Yeah, shape more noticeably affects the frequencies beyond those of the sub region (mid-high range). For sub enclosures, there maybe a minute difference with some shapes versus others when you are talking about reflections and such, but they are audibly imperceptible by the human ear, even among the best. What counts the most for sealed sub enclosure is volume, dampening (i.e. bracing), and fitment (i.e. no leaks). If standing waves seem like a big issue to you, then just don't center your sub on all axis.


----------



## brownmoses (Jul 23, 2008)

this cant be right. i have read several times in different places that a cube enclosure (same height, width, and depth)was terrible for a subwoofer's performance/sound.


----------



## Electrodynamic (Nov 27, 2007)

What Andy, Chad, Jedi, and myself have said in this thread holds up unless you're talking about balls-out SPL where the shape and smoothness of the port and certain areas of the enclosure can mean tenths of decibels.

If you don't believe us, build a spherical enclosure (in the places you're reading, they probably agree that is the best shape) and then compare the sound you receive from that enclosure to that of a regular box (with the volume being identicle). I think after you've spent a couple hundred hours building the spherical enclosure you'll look back on it and wish you would have spent the time listening to speakers instead of slaving over the round enclosure. You see, in car audio it's not _that_ critical to justify building exotic shaped subwoofer enclosures. On mids, that's a different story. But on subwoofers we are usually talking about running them below 80 Hz (on this forum that's a stretch even), and as soon as you fire up the motor the ability for you to discern between the differences of an exotic shaped subwoofer enclosure and a regular box goes out the window.


----------



## rollandburn (Aug 2, 2008)

Andy Wehmeyer said:


> Yup. all of this is correct. However, connecting two boxes with a tube or small passageway DOESN't work the same way. Just thought I'd add that.

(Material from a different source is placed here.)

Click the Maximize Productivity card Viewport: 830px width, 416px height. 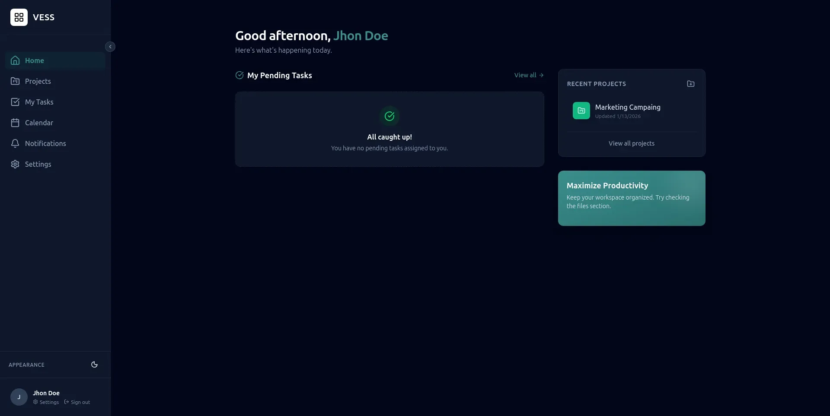tap(631, 198)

Hi, could you elaborate on this? I have a sealed box with two shallow 10's in it that sit in the footwells behind the seats and the space between them is reduced almost to a 'channel' or 'small passageway' where the box goes over the transmission hump in the floor of the car. I've not been able to get the best response from this box and have been wondering if the shape of the box had anything to do with it. Does this comment indicate that there is a circumstance where the shape does matter?
Thanks!


----------



## 94VG30DE (Nov 28, 2007)

Do the 10s sit on one side, and just have dead space on the other side of the "tunnel hump"? Otherwise, if one sub was on each side, I'm not sure the small passage in between the two spaces would matter that much, as each driver would still in essence be playing in their own volume.


----------



## rollandburn (Aug 2, 2008)

94VG30DE said:


> Do the 10s sit on one side, and just have dead space on the other side of the "tunnel hump"? Otherwise, if one sub was on each side, I'm not sure the small passage in between the two spaces would matter that much, as each driver would still in essence be playing in their own volume.


here's a shot of the box....



Fiberglass subwoofer box for Porsche 911 - DiYMA Gallery

You can see that the passage is a fair size..... I'd say the two subs share the same volume.


----------



## Infinity (Jun 28, 2005)

Yeah. I'm wondering at what point does it choke it to 2 volumes? Is there a simple equation or is it just try and see?


----------



## 94VG30DE (Nov 28, 2007)

> You can see that the passage is a fair size..... I'd say the two subs share the same volume.


I'd say you could completely block that passage with a board, and it probably would not impede performance. Looks like each driver has its own separate (but equal) volume in the box, so the channel doesn't matter. 


> Yeah. I'm wondering at what point does it choke it to 2 volumes? Is there a simple equation or is it just try and see?


That's what I'm curious about too. There is some interesting fluid dynamics behind that. I don't have the modeling software to handle that...


----------



## TheDavel (Sep 8, 2006)

A boxes shape may matter- 

Chad or anyone here that has the inside track- speak on cabinet diffraction response anomalies


----------